» **WORK TO BE COMPLETED**:
Filter this material down to the lines that contain the string "computer", and return those lines.

RECORDS PROVIDED: Begin

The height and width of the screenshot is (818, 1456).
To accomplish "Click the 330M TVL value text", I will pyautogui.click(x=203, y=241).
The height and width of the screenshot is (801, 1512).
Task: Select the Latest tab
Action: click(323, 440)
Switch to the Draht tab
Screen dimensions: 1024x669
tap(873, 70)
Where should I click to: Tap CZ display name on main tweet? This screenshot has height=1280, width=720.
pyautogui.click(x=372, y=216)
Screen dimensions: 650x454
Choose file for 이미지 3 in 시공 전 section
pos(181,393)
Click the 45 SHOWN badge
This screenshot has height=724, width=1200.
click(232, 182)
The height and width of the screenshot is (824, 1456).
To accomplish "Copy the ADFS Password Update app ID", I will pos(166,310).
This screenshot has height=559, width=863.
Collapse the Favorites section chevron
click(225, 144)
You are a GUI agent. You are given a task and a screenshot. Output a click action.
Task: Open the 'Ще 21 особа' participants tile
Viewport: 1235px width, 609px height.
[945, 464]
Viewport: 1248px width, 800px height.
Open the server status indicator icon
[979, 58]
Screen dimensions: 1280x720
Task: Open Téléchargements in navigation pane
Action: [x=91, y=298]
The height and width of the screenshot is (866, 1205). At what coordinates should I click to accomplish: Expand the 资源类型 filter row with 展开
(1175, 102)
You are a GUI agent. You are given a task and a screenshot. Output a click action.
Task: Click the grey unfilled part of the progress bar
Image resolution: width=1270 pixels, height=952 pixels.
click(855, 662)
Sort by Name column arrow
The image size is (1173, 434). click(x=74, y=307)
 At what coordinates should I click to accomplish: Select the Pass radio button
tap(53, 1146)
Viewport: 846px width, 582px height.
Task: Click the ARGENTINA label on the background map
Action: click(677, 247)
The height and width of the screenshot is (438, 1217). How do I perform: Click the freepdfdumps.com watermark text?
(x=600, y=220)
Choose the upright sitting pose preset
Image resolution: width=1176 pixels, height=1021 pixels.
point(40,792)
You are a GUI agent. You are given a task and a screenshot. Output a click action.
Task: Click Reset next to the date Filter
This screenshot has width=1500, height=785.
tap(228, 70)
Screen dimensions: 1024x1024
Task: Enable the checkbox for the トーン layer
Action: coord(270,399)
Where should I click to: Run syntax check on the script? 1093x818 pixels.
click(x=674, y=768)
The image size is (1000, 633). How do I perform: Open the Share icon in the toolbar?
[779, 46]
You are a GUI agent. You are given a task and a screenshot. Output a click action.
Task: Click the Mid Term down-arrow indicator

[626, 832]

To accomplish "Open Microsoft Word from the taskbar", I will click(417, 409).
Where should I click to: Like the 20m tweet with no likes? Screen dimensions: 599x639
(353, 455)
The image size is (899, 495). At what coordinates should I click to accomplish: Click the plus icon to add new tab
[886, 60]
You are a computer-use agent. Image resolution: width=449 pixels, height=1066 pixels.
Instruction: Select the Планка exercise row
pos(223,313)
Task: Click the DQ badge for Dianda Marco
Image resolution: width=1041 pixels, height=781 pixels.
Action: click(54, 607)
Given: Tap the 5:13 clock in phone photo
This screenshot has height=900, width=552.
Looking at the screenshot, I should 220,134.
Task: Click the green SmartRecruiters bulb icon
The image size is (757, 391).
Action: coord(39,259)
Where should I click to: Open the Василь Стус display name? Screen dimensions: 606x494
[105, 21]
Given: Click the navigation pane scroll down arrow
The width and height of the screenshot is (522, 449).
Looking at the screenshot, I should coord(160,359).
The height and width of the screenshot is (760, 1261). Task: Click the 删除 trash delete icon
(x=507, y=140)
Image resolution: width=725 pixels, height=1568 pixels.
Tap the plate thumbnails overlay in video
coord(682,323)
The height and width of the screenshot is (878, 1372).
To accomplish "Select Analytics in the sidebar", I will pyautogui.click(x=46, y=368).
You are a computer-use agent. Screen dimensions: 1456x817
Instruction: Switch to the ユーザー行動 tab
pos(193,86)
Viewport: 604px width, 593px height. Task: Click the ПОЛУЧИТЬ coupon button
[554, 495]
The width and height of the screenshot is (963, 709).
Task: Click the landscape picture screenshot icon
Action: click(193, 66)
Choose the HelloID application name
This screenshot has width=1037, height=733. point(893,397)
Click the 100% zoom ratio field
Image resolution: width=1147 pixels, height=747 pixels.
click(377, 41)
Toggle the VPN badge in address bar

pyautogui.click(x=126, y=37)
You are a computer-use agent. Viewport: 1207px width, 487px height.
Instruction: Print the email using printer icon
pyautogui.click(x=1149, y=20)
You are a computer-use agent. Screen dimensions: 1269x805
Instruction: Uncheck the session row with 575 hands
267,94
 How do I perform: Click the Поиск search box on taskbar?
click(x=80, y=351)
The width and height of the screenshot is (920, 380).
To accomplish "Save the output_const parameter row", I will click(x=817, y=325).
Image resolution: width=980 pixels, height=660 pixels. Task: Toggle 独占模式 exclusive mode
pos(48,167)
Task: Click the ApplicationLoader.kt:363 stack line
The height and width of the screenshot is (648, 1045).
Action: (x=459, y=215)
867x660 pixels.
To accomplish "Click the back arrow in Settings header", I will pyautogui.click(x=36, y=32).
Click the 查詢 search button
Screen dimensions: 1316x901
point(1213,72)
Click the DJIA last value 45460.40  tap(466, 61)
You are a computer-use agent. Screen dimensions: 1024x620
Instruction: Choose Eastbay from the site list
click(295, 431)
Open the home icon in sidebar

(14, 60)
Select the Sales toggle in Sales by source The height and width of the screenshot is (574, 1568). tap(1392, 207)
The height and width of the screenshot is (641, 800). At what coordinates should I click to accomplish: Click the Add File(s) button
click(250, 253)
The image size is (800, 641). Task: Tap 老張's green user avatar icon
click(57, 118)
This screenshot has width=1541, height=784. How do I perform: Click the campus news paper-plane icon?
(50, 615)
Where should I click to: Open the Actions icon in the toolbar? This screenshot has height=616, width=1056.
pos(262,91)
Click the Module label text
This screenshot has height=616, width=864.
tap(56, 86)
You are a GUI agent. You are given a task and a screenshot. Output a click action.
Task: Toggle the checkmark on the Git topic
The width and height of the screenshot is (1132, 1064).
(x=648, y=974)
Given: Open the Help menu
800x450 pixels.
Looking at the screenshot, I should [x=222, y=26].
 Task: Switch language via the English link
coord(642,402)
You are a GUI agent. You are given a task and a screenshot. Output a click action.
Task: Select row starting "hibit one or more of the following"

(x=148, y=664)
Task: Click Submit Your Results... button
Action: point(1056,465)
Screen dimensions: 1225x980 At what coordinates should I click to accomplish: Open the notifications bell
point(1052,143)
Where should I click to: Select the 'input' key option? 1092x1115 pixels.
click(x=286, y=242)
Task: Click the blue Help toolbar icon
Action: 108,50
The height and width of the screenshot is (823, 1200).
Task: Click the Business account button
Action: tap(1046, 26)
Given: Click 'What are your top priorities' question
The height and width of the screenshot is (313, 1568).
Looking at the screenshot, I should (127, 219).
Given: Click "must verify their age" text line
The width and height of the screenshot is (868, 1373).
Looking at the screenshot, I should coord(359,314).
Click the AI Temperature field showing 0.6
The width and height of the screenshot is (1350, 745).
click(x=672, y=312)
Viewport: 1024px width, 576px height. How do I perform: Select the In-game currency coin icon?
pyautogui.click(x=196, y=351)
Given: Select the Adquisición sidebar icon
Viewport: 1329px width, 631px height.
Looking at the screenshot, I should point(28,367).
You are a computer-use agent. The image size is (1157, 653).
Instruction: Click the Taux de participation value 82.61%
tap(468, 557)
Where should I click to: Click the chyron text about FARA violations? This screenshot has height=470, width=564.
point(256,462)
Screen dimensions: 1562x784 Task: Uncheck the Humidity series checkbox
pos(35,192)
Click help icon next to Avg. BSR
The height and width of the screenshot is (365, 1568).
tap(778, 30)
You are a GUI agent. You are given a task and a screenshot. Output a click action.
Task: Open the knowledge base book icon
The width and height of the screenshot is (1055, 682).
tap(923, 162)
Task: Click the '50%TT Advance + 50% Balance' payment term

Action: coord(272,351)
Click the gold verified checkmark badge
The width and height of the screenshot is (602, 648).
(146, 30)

RECORDS PROVIDED: End

» **ANSWER BOX**:
You are a computer-use agent. Image resolution: width=449 pixels, height=1066 pixels.
You are a computer-use agent. Screen dimensions: 1456x817
You are a computer-use agent. Viewport: 1207px width, 487px height.
You are a computer-use agent. Screen dimensions: 1269x805
You are a computer-use agent. Screen dimensions: 1024x620
You are a computer-use agent. The image size is (1157, 653).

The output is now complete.